_What you have to do:_
Whenever the word "icon" turns up in a line of the data below, copy that line.

_Pixel coordinate grounding data:_

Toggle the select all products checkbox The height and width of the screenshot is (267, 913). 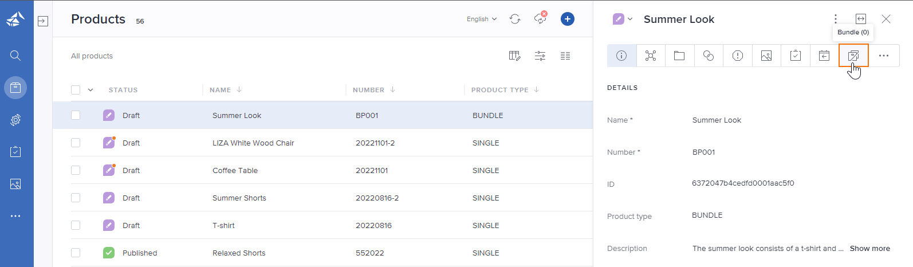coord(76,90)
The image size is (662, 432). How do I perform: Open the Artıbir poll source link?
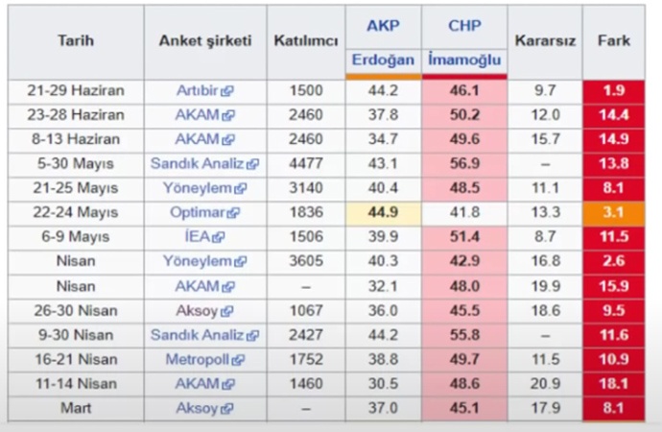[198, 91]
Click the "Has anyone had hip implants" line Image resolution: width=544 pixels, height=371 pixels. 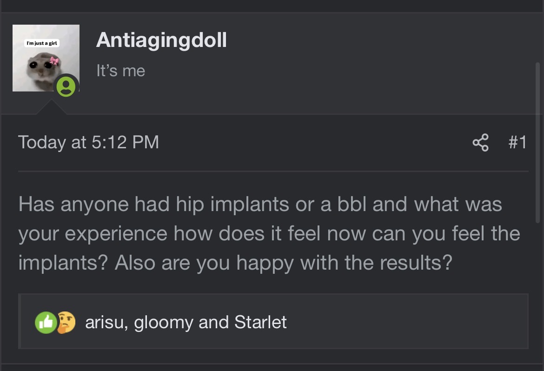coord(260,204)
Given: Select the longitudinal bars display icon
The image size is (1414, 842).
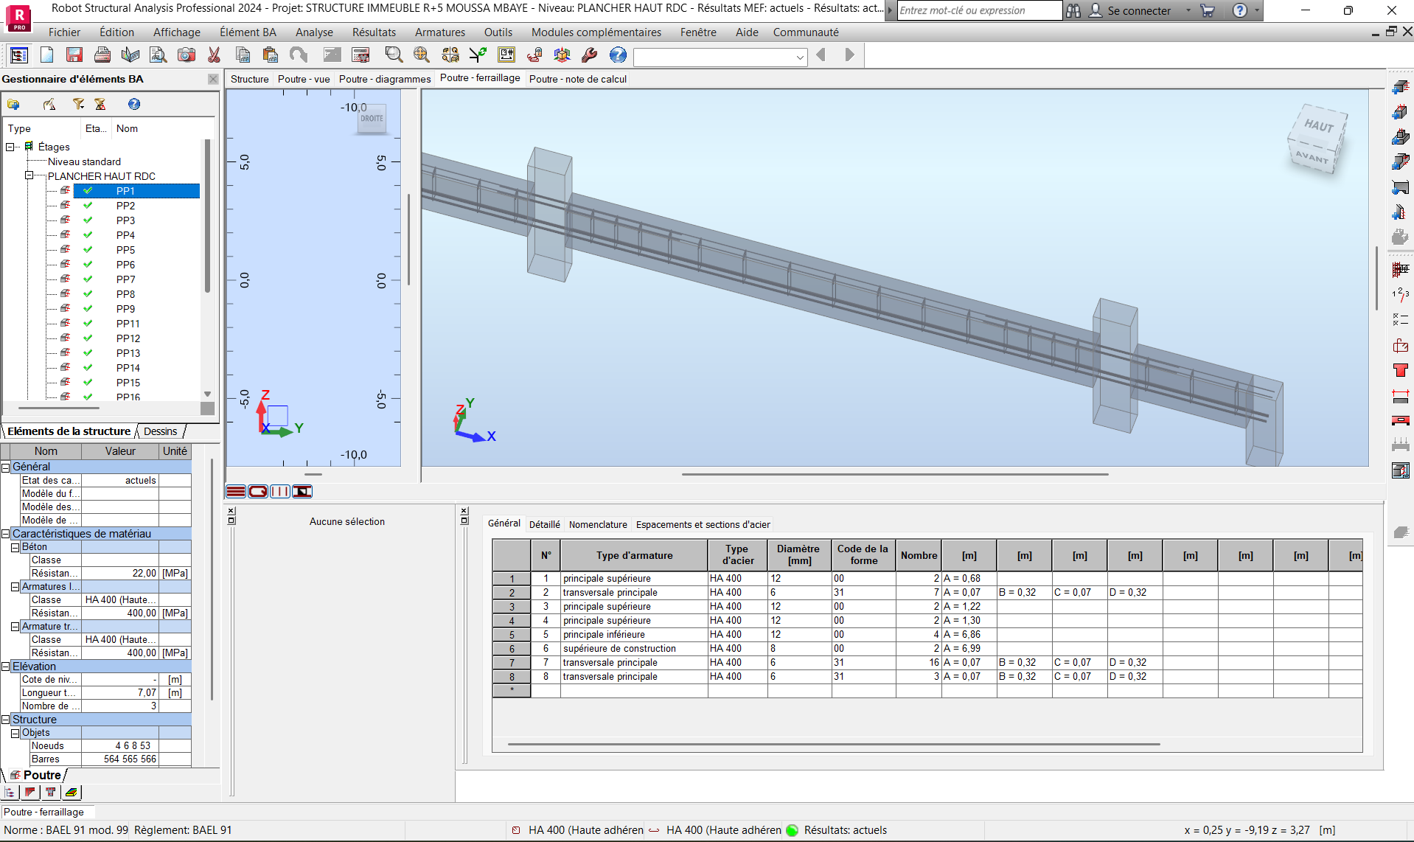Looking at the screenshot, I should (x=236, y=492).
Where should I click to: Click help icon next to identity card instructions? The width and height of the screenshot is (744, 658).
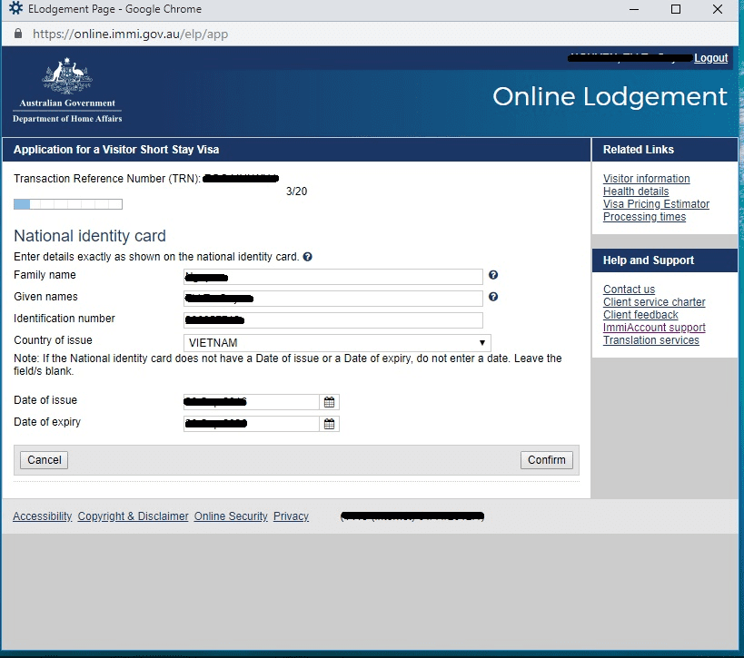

_Task answer:_
Given: Select the longitudinal bars display icon
Where should I click to: Click help icon next to identity card instructions? The width and height of the screenshot is (744, 658).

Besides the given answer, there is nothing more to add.